* Stored items *

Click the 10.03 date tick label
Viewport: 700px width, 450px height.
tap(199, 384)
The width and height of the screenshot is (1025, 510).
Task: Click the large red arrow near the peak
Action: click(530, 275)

* What you will do *
Please repeat the lines above word for word, in the same order.

* Output for this exercise *
Click the 10.03 date tick label
Viewport: 700px width, 450px height.
tap(199, 384)
The width and height of the screenshot is (1025, 510).
Task: Click the large red arrow near the peak
Action: click(530, 275)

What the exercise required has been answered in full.